Problems and tasks >>
1. From the insider trading policy, list every authority it names as charged with investigating potential securities law violations and enforcing the securities laws.
2. Retype the passage of the insider trading policy that begins at the words "In the ordinary" and stops after "or other relationship.".

You and the members of your Family/Household1 are prohibited from engaging in, or helping others to engage in, insider trading. Under applicable Federal and state securities laws, it is illegal for any person to knowingly or recklessly breach a duty of trust or confidence owed that person by trading in securities while in possession of material, non‑public information (“MNPI”) about such securities, communicating (“tipping”) MNPI to others, recommending the purchase or sale of securities on the basis MNPI or providing substantial assistance to someone who is engaged in any of the above activities. These illegal activities are commonly referred to as “insider trading” and are described below. The United States Securities and Exchange Commission (“SEC”), state securities regulators, the United States Department of Justice (“DOJ”) and state criminal authorities are charged with investigating potential securities law violations and enforcing the securities laws.

 

In the ordinary course of the Firm’s business, you may become aware of MNPI concerning companies in which the Advised Vehicles (defined below) may invest. If you trade with respect to a particular security or issuer at a time when you know or should know that you are in possession of MNPI about the issuer or security, you (and, by extension, the Firm) may be deemed to have violated the insider trading laws.

 

Note that the prohibition on trading while in possession of MNPI applies to securities generally, including securities of companies with which the Firm and the separate accounts and pooled investment vehicles that it advises (each, an “Advised Vehicle” and collectively, the “Advised Vehicles”) neither have, nor are considering, an investment or other relationship.

 


1 For purposes of this policy, members of your Family/Household include: (i) your spouse (unless they do not live in the same household as you and you do not contribute in a material way their support), (ii) your children under the age of 18, (iii) your children who are 18 or older (unless they do not live in the same household as you and you do not contribute in a material way their support), and (iv) any of your stepchildren, grandchildren, parents, stepparents, grandparents, brothers, sisters, parents-in-law, sons-in-law, daughters-in-law, brothers-in-law and sisters-in-law (including in each case adoptive relationships) who live in your household.

 


 

1. What Information is Material?

Stored data >>
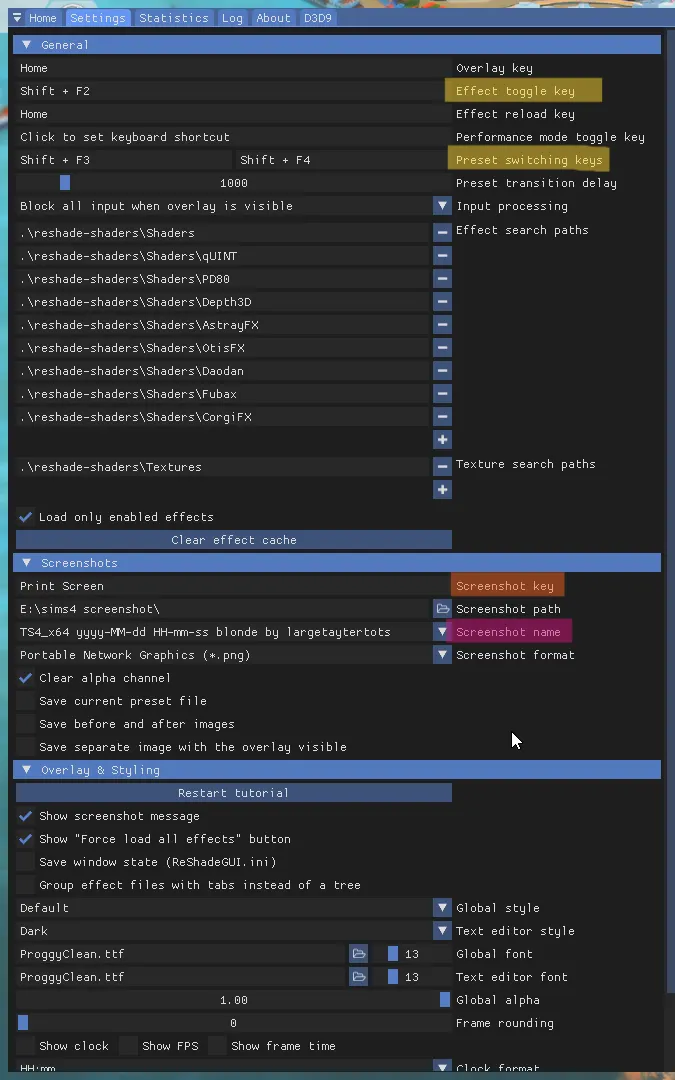This screenshot has width=675, height=1080.
Task: Add a new texture search path
Action: coord(442,490)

Answers to the problems >>
1.
- The United States Securities and Exchange Commission ("SEC")
- State securities regulators
- The United States Department of Justice ("DOJ")
- State criminal authorities

2.
In the ordinary course of the Firm’s business, you may become aware of MNPI concerning companies in which the Advised Vehicles (defined below) may invest. If you trade with respect to a particular security or issuer at a time when you know or should know that you are in possession of MNPI about the issuer or security, you (and, by extension, the Firm) may be deemed to have violated the insider trading laws.

 

Note that the prohibition on trading while in possession of MNPI applies to securities generally, including securities of companies with which the Firm and the separate accounts and pooled investment vehicles that it advises (each, an “Advised Vehicle” and collectively, the “Advised Vehicles”) neither have, nor are considering, an investment or other relationship.